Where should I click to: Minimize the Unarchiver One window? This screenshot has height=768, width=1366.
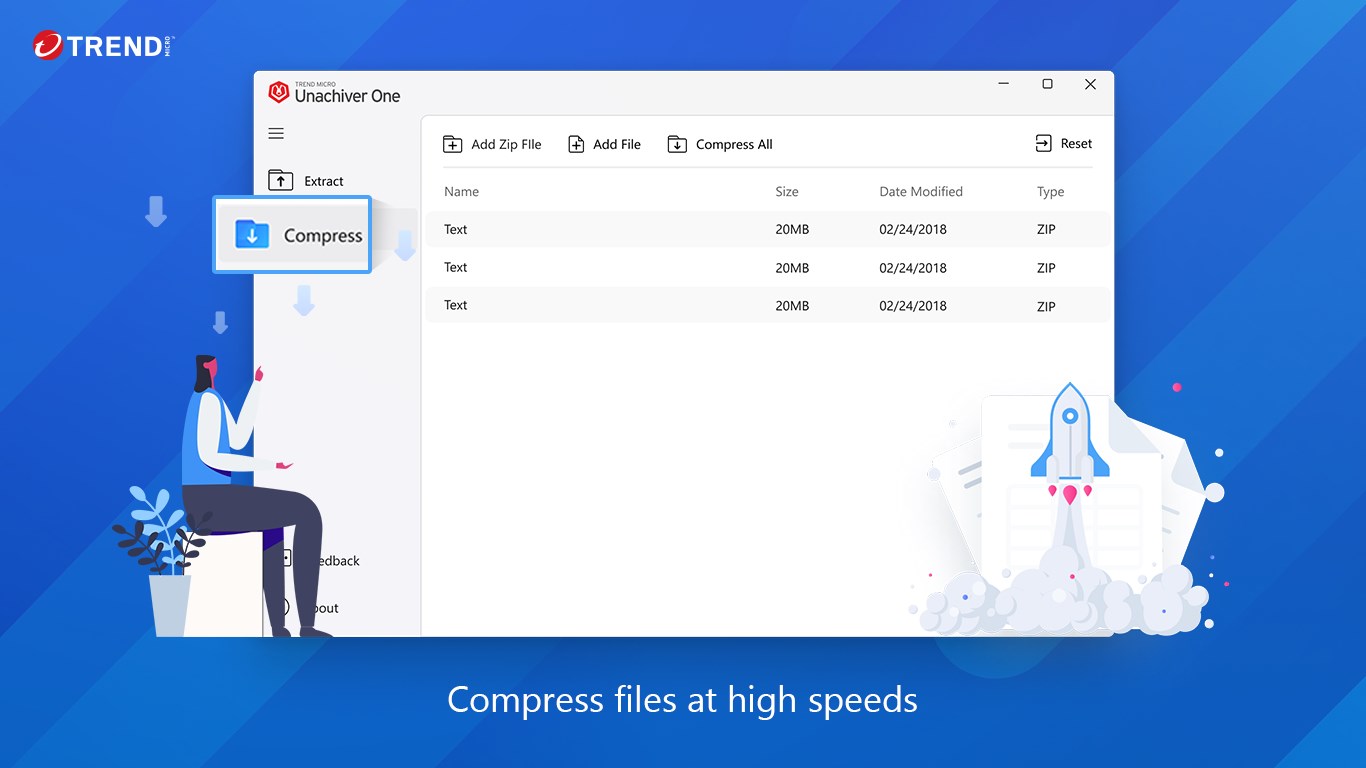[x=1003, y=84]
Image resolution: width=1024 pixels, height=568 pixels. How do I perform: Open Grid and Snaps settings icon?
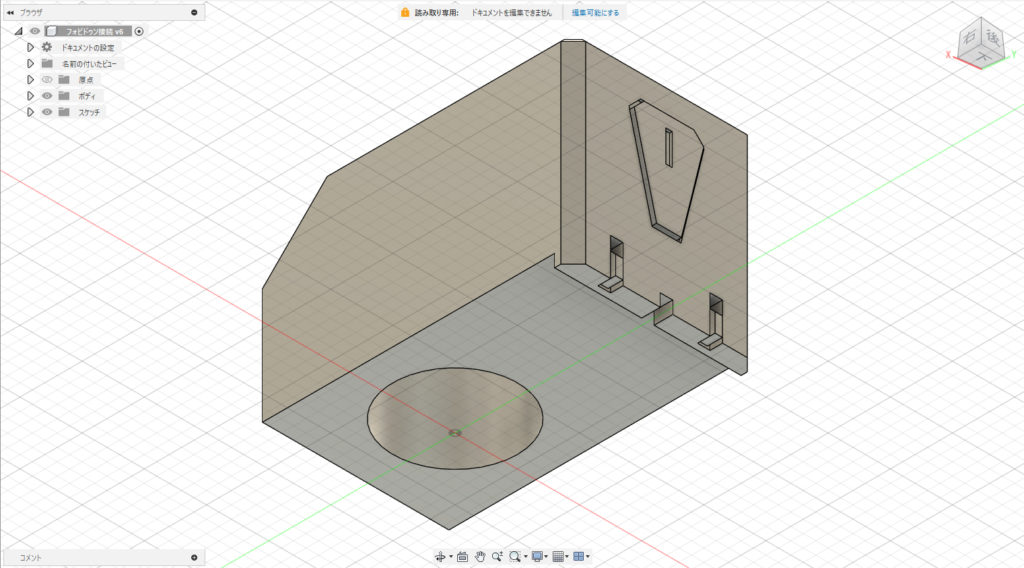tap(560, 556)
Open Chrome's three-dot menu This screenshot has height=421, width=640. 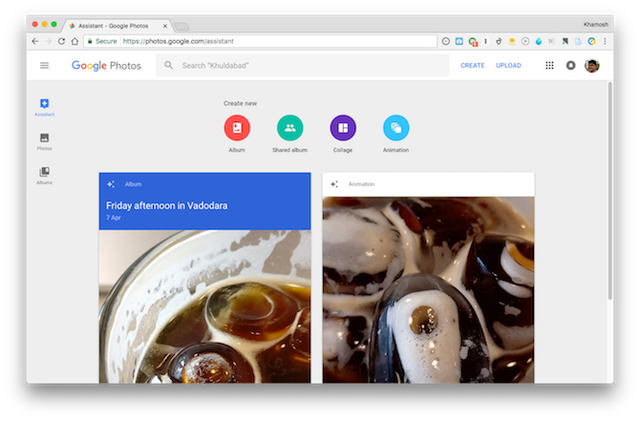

┄┄┄┄┄┄

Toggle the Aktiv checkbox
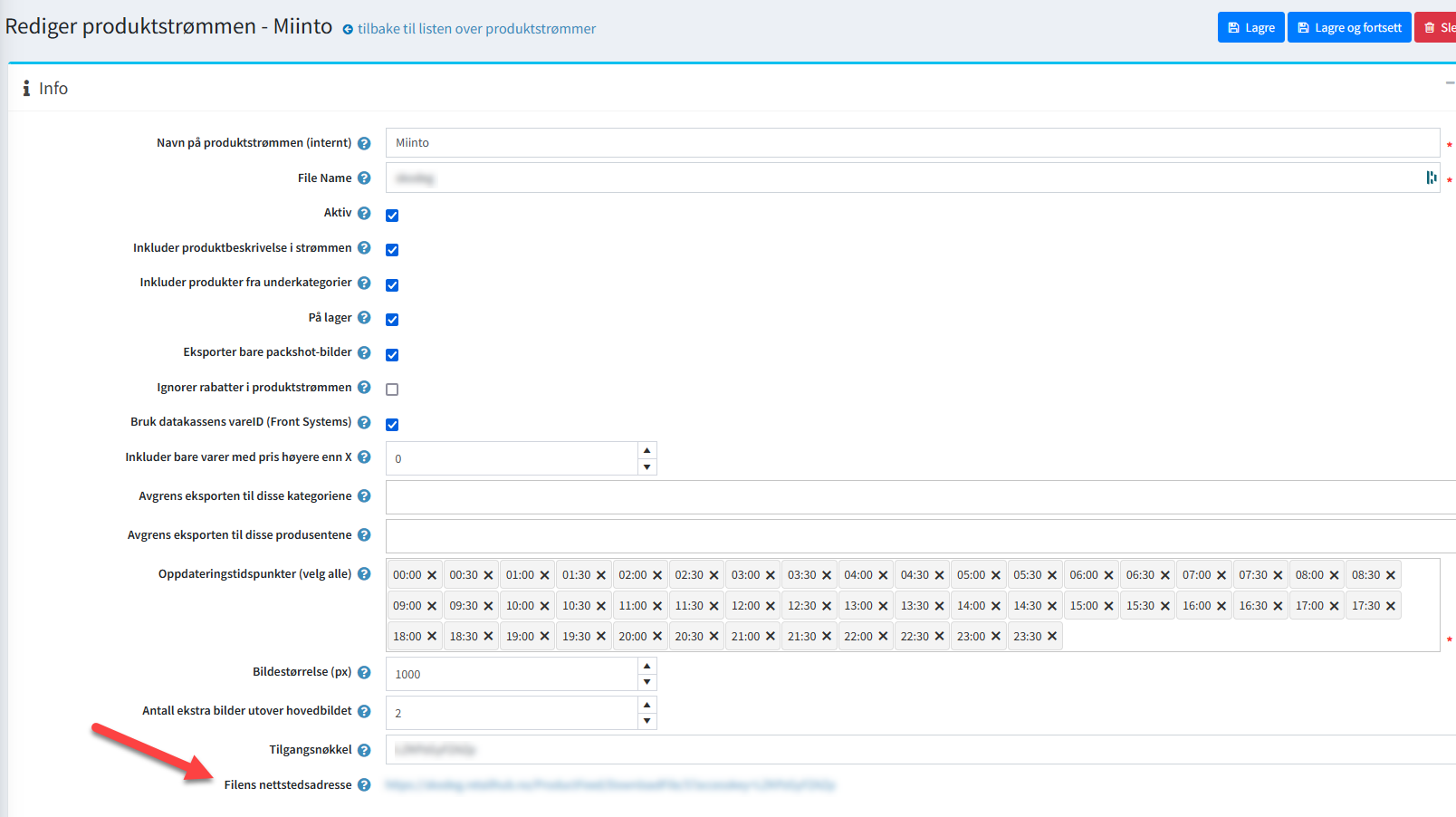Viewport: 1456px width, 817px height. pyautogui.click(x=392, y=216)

┄┄┄┄┄┄

## WORK REQUEST
The answer must be the lines above from the one containing "Where should I" through the one containing "Open Chrome's three-dot", reproduced exactly, with no pictures and nothing else.

## YOUR RESPONSE
Where should I click to: Minimize the Unarchiver One window? This screenshot has height=768, width=1366.
[x=1003, y=84]
Image resolution: width=1024 pixels, height=568 pixels. How do I perform: Open Grid and Snaps settings icon?
tap(560, 556)
Open Chrome's three-dot menu This screenshot has height=421, width=640. 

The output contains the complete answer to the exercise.